The MTP architecture consists of a shared transformer backbone and n independent output heads. Each head predicts the token at position t+1, t+2, ..., t+n given the current context. The loss is the sum of cross-entropy losses across all n heads. Heads typically share the input embedding layer but have separate output projections. At inference, one can use only the first head (preserving compatibility with next-token sampling) or all n heads as a native drafter in speculative decoding — head 1 emits the next token, heads 2..n propose continuations, and the model verifies them all in a single step. The shared backbone and KV-cache eliminate the typical draft+target implementation pitfalls.
The standard next-token prediction loss trains the model on short-sighted, local dependencies. This causes weaker sample efficiency and forces a separate drafter model for speculative decoding (with the burden of coordinating two weight sets, KV-caches, and tokenizers). MTP addresses both at once: better training signal plus a native drafter inside the model.
MTP assumes token T+k can be predicted independently of T+1...T+k-1 given context. This approximation degrades for sequences with strong long-range dependencies.
Each prediction head adds ~(d_model × vocab_size) parameters — for 70B+ models with 128k vocab this is hundreds of GB of additional weights. Requires selective application or head compression.
Gloeckle et al. formalize the training objective and show that 13B models trained with 4-token prediction solve 12% more HumanEval and 17% more MBPP than next-token-only. Inference up to 3x faster even at large batch sizes.
DeepSeek-V3 (671B MoE, 37B activated) adopts MTP as an auxiliary training objective to strengthen quality. Open-weight model, trained with 2.788M H800 GPU-hours.
Google releases on May 6, 2026 experimental MTP drafter models for the Gemma 4 family under Apache 2.0 — 74M-parameter drafters for multi-billion-parameter targets. Supported by MLX, vLLM, SGLang, Ollama. 2.8x and 3.1x speedup on Pixel (E2B/E4B), 2.5x on Apple M4 (31B), 2x on RTX PRO 6000 (26B). No quality loss.
Number of future tokens the model learns to predict in parallel.
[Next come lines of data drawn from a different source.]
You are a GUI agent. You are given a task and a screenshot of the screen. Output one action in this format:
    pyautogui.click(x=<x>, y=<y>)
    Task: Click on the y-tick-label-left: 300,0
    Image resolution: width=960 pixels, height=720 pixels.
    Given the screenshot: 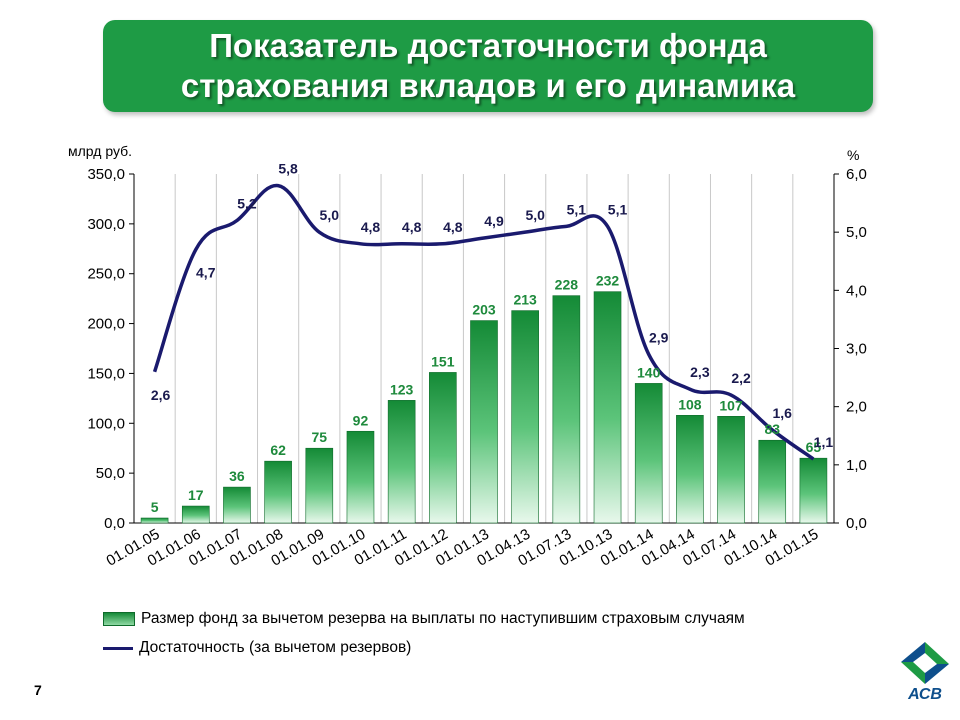 What is the action you would take?
    pyautogui.click(x=106, y=224)
    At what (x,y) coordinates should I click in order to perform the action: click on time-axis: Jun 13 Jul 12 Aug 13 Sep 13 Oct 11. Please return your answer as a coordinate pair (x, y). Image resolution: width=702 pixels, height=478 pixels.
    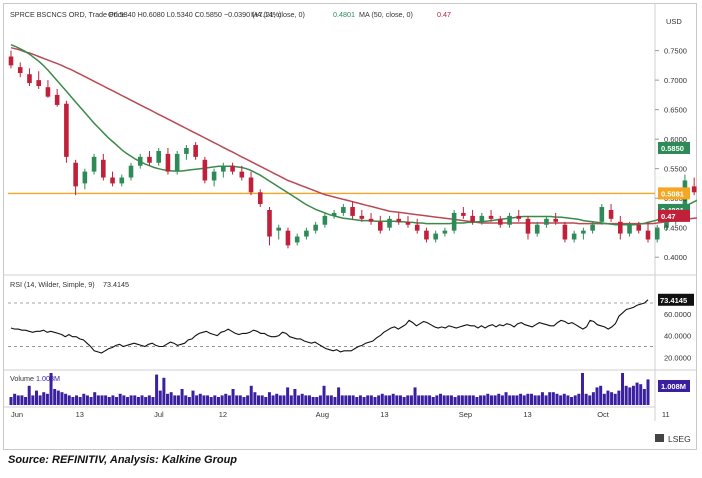
    Looking at the image, I should click on (340, 414).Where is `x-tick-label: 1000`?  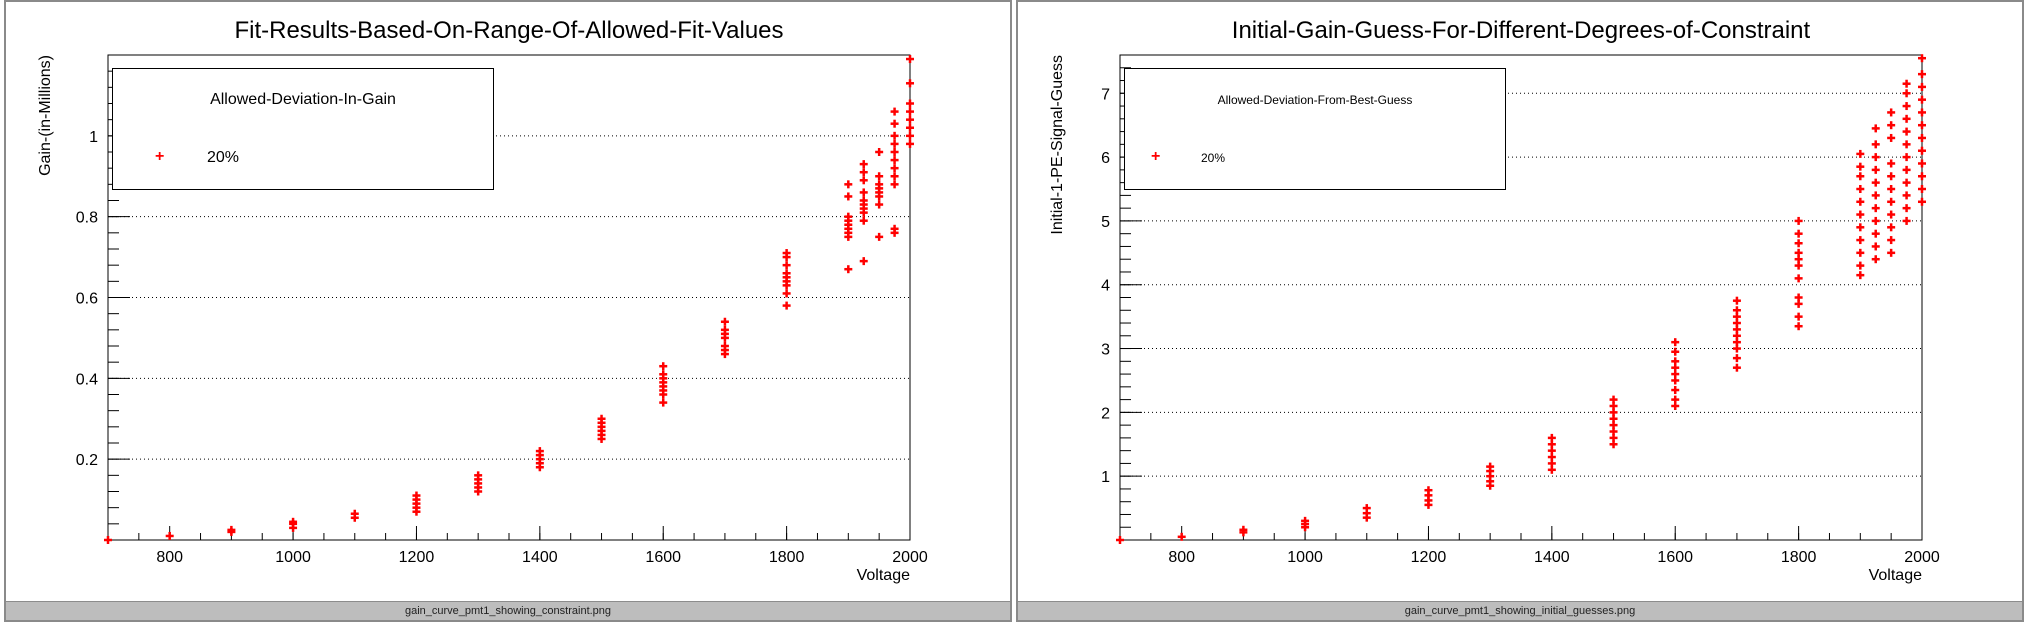 x-tick-label: 1000 is located at coordinates (1305, 558).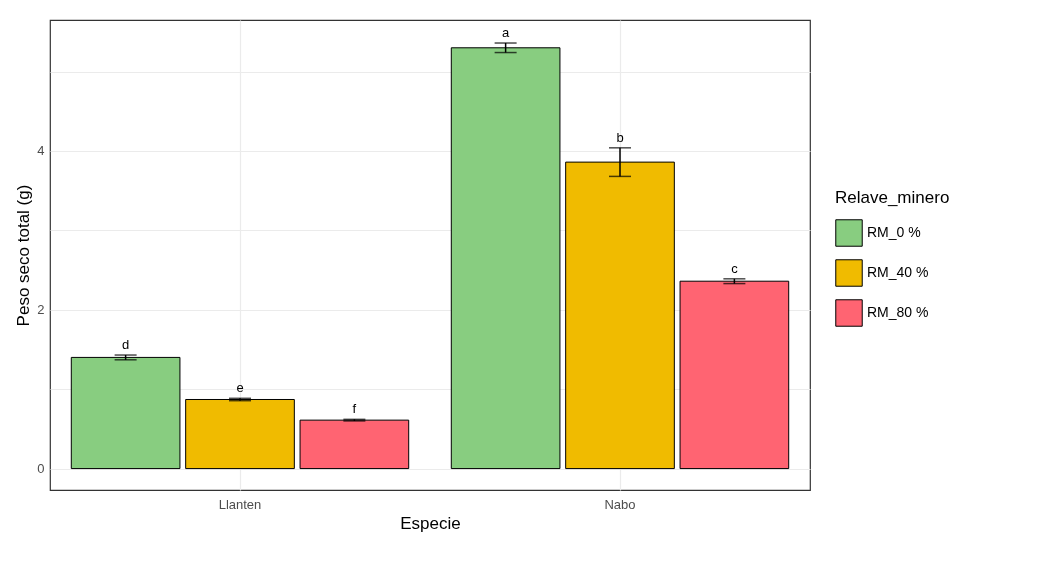  What do you see at coordinates (620, 137) in the screenshot?
I see `annotation: b` at bounding box center [620, 137].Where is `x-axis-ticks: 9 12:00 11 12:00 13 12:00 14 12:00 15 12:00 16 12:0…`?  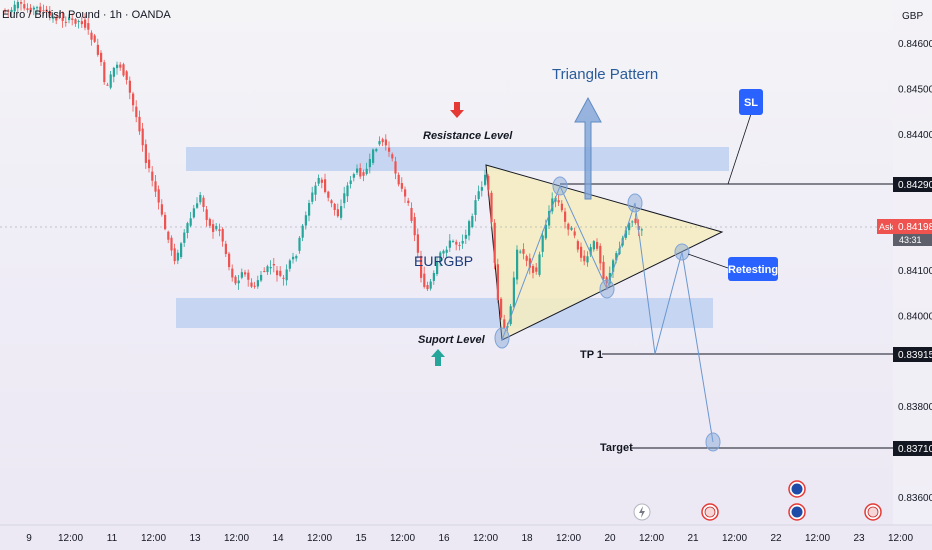 x-axis-ticks: 9 12:00 11 12:00 13 12:00 14 12:00 15 12:00 16 12:0… is located at coordinates (470, 538).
Increasing n past some point yields diminishing quality gains and raises training cost.
Weight of the MTP loss relative to the next-token loss. Too high degrades main-head quality; too low reduces benefit.
Gemma 4 MTP drafters run on consumer GPUs (RTX PRO 6000) with 2x speedup, and on Pixel mobile GPUs with 2.8x–3.1x.
Apple Silicon (M4) with unified memory achieves 2.5x speedup on Gemma 4 31B via MLX.